- Reading passage
Start of Block

Unraveling the Zebra Stripes: Tracking Ancient Geomorphological Processes in the Atacama Desert

An international research project investigates mysterious striped rock formations on Atacama's coastal slopes—offering new insights into the planet's most arid landscapes and potential extraterrestrial parallels.

On the arid slopes of the Atacama Desert, a unique geomorphological phenomenon that has puzzled scientists for almost a century can be found. Just a few kilometers from the Pacific Ocean, but at more than 2,000 meters above sea level, hillsides appear decorated with ordered bands of stones resembling the stripes of a zebra. These formations, known as "zebra stripes," represent one of the most fascinating enigmas of the Chilean desert landscape and are the subject of a challenging international research project.

The slow pulse of the desert

When the desert sun falls at the right angle on the steep slopes of the coastal range near Paposo, Antofagasta Region, shadows reveal an astonishing pattern: ordered bands of stones descending obliquely down the slopes forming a geometric pattern that catches any observer's attention.

These formations are not random. The bands are composed of clasts (rock fragments) meticulously organized according to their size, with the smallest at the back and the largest at the front of each stripe, as if they were migrating downhill. They can be arranged perpendicular, sub-parallel, or oblique to the slope, creating a visual effect that has attracted scientific attention since they were first documented in 1927 by German researcher Hans Mortensen.

End of Block

- Dataset section

Start of Block

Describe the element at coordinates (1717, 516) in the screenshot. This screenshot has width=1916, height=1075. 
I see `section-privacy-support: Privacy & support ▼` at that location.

End of Block

- Assignment A
Do these statements agree with the Atacama zebra stripes text? (i) The striped hillsides lie more than 2,000 meters above sea level. (ii) In each stripe, the largest clasts sit at the back. (iii) The formations were first documented in 1927. Answer yes or no for each, and quote the words from the text that decide it.
- Assignment B
Can you reproduce the part of the Atacama zebra stripes text starting at "On the arid" and ending at "any observer's attention."?

- Written reply A
(i) Yes: "but at more than 2,000 meters above sea level"
(ii) No: "with the smallest at the back and the largest at the front of each stripe"
(iii) Yes: "since they were first documented in 1927 by German researcher Hans Mortensen"

- Written reply B
On the arid slopes of the Atacama Desert, a unique geomorphological phenomenon that has puzzled scientists for almost a century can be found. Just a few kilometers from the Pacific Ocean, but at more than 2,000 meters above sea level, hillsides appear decorated with ordered bands of stones resembling the stripes of a zebra. These formations, known as "zebra stripes," represent one of the most fascinating enigmas of the Chilean desert landscape and are the subject of a challenging international research project.

The slow pulse of the desert

When the desert sun falls at the right angle on the steep slopes of the coastal range near Paposo, Antofagasta Region, shadows reveal an astonishing pattern: ordered bands of stones descending obliquely down the slopes forming a geometric pattern that catches any observer's attention.